Understanding Quorum – When the Raspberry Pi comes in
- How does it work? A quorum is achieved when a group of connected nodes represents more than half of the total nodes in the cluster.
- You might ask, ‘What is a quorum in a Galera cluster?’ Think of it as a majority vote. To prevent a ‘split-brain’—where different nodes accept conflicting writes—the cluster must have a quorum to allow changes to the data.
- In a 3-node cluster, you need at least 2 nodes online.
- In a 4-node cluster, you need at least 3 nodes online (still a majority).
- In a 5-node cluster, you need at least 3 nodes online.
- What happens if nodes fail and quorum is lost? If a network problem splits the cluster, only the group with the majority (the ‘Primary Component’) will continue to allow reads and writes.
- Any node or group of nodes that is in the minority automatically freezes itself. It won’t even accept reads, because the data could be out of date. This is a critical safety feature to protect your data’s integrity. So, it doesn’t just become ‘read-only’ – for all practical purposes, it becomes non-operational until it can rejoin the main cluster.”
- So far we deployed 4 nodes, one on each Proxmox node. So we will need a 5th one somewhere. What if one of the Proxmox nodes is down? Then our Galera cluster would simply stop working. So what we can do here to prevent it is to add another tiny element into our infrastructure – a spare Raspberry Pi (or another mini server) that is connected to the same network segment and can act as a so-called Arbitrator.

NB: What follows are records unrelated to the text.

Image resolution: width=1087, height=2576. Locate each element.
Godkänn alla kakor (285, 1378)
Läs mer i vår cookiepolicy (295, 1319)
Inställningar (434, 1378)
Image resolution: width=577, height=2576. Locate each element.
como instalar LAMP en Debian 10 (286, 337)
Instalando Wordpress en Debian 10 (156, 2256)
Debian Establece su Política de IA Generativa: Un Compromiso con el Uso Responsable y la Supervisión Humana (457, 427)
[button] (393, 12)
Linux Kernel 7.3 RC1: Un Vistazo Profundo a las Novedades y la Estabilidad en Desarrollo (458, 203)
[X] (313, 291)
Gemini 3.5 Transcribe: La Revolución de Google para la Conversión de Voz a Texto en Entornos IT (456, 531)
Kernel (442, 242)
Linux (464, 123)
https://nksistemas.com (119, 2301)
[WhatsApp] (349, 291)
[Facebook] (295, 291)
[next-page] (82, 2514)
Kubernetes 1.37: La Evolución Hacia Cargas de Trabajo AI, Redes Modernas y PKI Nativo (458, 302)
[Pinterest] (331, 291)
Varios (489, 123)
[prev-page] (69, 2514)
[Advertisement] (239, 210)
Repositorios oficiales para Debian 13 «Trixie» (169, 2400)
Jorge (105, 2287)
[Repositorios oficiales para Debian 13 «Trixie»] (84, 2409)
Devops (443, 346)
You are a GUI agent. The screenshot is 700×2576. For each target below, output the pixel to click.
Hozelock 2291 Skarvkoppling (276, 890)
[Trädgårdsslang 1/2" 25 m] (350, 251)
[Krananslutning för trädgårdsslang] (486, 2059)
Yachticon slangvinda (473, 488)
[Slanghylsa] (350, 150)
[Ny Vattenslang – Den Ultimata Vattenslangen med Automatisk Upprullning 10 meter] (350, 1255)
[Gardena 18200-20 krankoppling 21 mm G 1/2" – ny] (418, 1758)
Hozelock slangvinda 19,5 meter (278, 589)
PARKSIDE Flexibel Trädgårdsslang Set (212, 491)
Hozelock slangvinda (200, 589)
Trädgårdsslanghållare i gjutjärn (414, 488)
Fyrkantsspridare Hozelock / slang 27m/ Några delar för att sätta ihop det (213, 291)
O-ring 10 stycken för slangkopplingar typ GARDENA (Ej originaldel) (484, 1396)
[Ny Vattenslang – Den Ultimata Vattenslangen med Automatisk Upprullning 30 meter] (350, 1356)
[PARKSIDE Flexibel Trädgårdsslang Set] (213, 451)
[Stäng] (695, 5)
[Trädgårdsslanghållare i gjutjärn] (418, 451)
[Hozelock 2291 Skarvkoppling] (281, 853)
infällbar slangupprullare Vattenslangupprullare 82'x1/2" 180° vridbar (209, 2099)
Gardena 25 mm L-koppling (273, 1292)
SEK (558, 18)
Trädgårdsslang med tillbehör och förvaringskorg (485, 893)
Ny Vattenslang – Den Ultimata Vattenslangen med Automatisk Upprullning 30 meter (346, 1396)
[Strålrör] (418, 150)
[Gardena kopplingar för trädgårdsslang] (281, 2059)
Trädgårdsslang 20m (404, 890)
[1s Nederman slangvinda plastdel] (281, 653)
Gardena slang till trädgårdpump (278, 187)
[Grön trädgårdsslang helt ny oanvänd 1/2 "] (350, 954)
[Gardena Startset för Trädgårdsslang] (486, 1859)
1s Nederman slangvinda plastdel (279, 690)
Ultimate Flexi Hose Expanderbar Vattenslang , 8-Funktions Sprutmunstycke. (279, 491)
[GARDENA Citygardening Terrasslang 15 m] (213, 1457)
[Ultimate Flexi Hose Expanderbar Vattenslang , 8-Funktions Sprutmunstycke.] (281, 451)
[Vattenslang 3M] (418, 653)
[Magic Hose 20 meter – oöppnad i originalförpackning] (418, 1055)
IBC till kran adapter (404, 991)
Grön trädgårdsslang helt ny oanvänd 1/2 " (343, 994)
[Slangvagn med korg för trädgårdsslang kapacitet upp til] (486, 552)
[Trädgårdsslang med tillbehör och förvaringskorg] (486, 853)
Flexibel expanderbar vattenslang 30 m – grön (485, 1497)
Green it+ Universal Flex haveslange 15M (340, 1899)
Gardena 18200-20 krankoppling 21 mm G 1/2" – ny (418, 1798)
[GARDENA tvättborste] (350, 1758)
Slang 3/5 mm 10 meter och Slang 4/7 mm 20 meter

- The Arbitrator serves as the deciding member of the quorum, even if it does NOT hold any database-related data. Almost zero traffic or performance is required. This way, if we have 2 LXCs on Proxmox node 1 and 2 LXCs on Proxmox node 2 and one goes down, the Arbitrator with the node will still have a quorum.
Hardware Setup for the Pi
- Grab a Raspberry Pi (any version will do if it’s not already busy with other tasks).
- The Pi should be connected ideally via the same switch as the Proxmox nodes on the same network for low latency. I would not recommend WiFi connection here.
- The OS is up to your choice, a basic headless Raspberry Pi OS Lite would do. In this guide, I assume it is a Debian-based distro.
- Ideally, have it connected to UPS. Either have one that covers several devices (such as your Proxmox nodes + router(s) + the Pi) or one that is dedicated to the Pi, that is a power bank with UPS capabilities. Ping me for tips if you are struggling to find some 🙂
Installation Process (Garb)
- Connect to the Pi via SSH and run the following:
# Update / Upgrade the OS to its newest version sudo apt update && sudo apt upgrade -y # Install Maria DB client only (no need for a server) sudo apt install galera-arbitrator-4 -y
- Let’s configure the Arbitrator:
sudo nano /etc/default/garb # A comma-separated list of other node addresses (IPs) in your Galera cluster. # At least one of these must be contactable at startup. GALERA_NODES="<node1_ip>:4567,<node2_ip>:4567,<node3_ip>:4567,<node4_ip>:4567" # The Galera cluster name such as ClusterA GALERA_GROUP="my_galera_cluster" # Optional: log file for garbd. Leave it commented out or # you will run into permission issues. # LOG_FILE=""
- Save an exit and then enable the garbd service:
# Start the garbd service sudo systemctl start garbd # Verify the service is up and runnning sudo systemctl status garbd # Set it up to auto-start on boot sudo systemctl enable garbd # Monitor the log # tail -f /var/log/garbd.log
- Log into any of your actual MariaDB nodes and check the cluster size.
mysql -u root -p -e "SHOW GLOBAL STATUS LIKE 'wsrep_cluster_size';"
- Now our cluster is resilient to a split-brain scenario in case one of the two Proxmox nodes are down.
- In my case, I use the Pi also as a Proxmox backup server with a large 1 TB micro SD A2 card + as a quorum member for the Proxmox nodes + a quorum member for the Galera cluster. Quite neat!